━━ SUPPLIED ENTRIES ━━

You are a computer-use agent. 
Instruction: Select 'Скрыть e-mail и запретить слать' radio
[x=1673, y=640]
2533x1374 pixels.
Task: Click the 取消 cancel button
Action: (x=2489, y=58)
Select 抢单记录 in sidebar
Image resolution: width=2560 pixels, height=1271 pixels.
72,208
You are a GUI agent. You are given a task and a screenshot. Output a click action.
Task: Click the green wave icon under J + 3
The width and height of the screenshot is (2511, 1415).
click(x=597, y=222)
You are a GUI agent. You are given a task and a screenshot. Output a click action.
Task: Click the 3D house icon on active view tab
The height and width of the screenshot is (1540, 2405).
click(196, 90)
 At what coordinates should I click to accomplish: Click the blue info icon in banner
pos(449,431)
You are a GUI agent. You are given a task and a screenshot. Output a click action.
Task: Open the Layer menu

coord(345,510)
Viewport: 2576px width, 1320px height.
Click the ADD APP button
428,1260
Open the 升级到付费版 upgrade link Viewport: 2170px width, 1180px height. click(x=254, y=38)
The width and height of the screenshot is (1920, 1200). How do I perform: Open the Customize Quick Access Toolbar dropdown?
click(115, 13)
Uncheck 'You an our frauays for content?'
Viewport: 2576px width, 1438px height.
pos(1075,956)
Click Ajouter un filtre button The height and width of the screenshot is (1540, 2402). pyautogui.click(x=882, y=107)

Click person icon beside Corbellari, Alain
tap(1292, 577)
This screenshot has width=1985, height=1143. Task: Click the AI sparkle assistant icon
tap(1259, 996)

━━━

__WHAT YOU WILL DO__:
Copy out every record above exactly as written.

__SOLUTION TO THIS EXERCISE__:
You are a computer-use agent. 
Instruction: Select 'Скрыть e-mail и запретить слать' radio
[x=1673, y=640]
2533x1374 pixels.
Task: Click the 取消 cancel button
Action: (x=2489, y=58)
Select 抢单记录 in sidebar
Image resolution: width=2560 pixels, height=1271 pixels.
72,208
You are a GUI agent. You are given a task and a screenshot. Output a click action.
Task: Click the green wave icon under J + 3
The width and height of the screenshot is (2511, 1415).
click(x=597, y=222)
You are a GUI agent. You are given a task and a screenshot. Output a click action.
Task: Click the 3D house icon on active view tab
The height and width of the screenshot is (1540, 2405).
click(196, 90)
 At what coordinates should I click to accomplish: Click the blue info icon in banner
pos(449,431)
You are a GUI agent. You are given a task and a screenshot. Output a click action.
Task: Open the Layer menu

coord(345,510)
Viewport: 2576px width, 1320px height.
Click the ADD APP button
428,1260
Open the 升级到付费版 upgrade link Viewport: 2170px width, 1180px height. click(x=254, y=38)
The width and height of the screenshot is (1920, 1200). How do I perform: Open the Customize Quick Access Toolbar dropdown?
click(115, 13)
Uncheck 'You an our frauays for content?'
Viewport: 2576px width, 1438px height.
pos(1075,956)
Click Ajouter un filtre button The height and width of the screenshot is (1540, 2402). pyautogui.click(x=882, y=107)

Click person icon beside Corbellari, Alain
tap(1292, 577)
This screenshot has width=1985, height=1143. Task: Click the AI sparkle assistant icon
tap(1259, 996)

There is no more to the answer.